Material provided section start

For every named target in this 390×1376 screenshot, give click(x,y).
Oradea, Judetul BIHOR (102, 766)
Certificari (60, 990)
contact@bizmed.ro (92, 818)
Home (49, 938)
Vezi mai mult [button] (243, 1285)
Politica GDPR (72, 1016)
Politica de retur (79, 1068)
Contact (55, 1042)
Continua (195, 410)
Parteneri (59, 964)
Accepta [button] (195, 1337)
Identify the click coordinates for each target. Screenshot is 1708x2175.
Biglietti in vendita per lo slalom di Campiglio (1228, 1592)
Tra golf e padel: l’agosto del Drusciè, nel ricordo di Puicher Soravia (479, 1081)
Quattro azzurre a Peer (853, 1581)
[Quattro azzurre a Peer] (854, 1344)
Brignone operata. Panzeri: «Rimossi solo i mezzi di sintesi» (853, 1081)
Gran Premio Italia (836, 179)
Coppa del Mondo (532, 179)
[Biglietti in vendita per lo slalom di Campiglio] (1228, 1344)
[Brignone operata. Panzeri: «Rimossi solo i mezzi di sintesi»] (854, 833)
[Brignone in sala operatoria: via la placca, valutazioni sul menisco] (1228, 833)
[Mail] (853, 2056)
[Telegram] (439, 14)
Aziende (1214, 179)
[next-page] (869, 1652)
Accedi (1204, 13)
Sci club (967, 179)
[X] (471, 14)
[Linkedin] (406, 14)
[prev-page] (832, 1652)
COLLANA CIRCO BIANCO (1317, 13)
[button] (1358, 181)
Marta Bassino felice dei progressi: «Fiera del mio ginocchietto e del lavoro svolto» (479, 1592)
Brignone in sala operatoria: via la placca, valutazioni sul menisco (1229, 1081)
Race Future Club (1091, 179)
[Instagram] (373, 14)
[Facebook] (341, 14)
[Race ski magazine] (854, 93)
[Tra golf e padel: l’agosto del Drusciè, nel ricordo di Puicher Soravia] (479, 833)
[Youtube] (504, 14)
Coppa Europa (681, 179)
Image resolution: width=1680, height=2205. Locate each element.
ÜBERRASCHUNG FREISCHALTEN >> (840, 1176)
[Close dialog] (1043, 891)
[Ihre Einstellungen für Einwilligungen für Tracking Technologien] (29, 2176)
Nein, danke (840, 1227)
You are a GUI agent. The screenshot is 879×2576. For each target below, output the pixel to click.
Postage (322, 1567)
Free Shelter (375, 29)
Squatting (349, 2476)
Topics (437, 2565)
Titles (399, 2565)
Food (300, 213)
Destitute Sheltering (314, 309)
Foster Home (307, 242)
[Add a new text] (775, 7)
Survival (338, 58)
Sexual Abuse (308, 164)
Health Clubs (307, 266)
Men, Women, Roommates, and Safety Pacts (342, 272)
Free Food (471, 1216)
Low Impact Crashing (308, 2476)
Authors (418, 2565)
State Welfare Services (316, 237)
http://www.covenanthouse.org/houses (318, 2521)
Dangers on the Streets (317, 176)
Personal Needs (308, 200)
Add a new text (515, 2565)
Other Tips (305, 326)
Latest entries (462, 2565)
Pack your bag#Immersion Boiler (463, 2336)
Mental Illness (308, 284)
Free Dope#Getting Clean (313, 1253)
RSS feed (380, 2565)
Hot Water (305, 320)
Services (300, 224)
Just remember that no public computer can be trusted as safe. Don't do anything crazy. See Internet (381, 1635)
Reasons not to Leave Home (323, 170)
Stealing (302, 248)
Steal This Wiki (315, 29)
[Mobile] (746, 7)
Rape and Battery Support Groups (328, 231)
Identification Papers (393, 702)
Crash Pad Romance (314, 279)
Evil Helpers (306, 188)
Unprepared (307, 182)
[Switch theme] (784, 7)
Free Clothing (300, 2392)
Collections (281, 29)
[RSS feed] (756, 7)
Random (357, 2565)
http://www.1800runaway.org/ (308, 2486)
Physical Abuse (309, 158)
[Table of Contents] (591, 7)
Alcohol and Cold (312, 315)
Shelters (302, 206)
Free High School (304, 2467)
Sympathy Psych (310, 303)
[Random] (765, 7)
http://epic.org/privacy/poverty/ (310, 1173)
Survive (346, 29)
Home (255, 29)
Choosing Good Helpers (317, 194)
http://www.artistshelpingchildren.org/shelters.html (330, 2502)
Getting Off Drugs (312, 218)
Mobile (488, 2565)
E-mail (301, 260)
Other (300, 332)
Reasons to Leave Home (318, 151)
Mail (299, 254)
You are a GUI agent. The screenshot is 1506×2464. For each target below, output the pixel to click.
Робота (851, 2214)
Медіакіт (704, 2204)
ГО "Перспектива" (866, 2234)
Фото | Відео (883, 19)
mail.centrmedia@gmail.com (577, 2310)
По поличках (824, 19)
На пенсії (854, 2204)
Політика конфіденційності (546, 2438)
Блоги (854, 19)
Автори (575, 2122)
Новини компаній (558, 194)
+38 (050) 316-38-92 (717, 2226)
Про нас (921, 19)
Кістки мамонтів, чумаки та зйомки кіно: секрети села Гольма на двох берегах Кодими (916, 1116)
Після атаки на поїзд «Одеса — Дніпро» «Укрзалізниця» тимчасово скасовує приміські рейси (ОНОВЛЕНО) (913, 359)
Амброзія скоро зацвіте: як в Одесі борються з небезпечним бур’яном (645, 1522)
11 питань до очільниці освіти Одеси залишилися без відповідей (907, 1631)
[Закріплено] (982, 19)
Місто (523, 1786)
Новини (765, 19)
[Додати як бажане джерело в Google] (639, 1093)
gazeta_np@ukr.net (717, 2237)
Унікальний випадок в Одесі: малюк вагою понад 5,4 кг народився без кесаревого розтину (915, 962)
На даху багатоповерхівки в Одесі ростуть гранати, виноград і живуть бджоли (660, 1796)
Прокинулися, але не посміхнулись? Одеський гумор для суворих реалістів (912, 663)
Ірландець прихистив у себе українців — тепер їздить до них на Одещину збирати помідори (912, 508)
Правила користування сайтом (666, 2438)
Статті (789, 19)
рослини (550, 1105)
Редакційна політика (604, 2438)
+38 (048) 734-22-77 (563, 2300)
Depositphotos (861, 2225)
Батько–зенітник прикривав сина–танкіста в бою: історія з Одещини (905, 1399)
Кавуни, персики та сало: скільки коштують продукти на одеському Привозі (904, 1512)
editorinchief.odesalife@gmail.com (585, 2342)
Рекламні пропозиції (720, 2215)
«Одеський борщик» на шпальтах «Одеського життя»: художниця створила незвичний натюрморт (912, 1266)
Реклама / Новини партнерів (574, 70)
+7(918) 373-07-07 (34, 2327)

Material provided section end

### Exercise directions
Your reply is to repeat, unchanged, the lines above running from the one with "Батько–зенітник прикривав сина–танкіста" up to and including the one with "Рекламні пропозиції (720, 2215)".

### Task answer
Батько–зенітник прикривав сина–танкіста в бою: історія з Одещини (905, 1399)
Кавуни, персики та сало: скільки коштують продукти на одеському Привозі (904, 1512)
editorinchief.odesalife@gmail.com (585, 2342)
Рекламні пропозиції (720, 2215)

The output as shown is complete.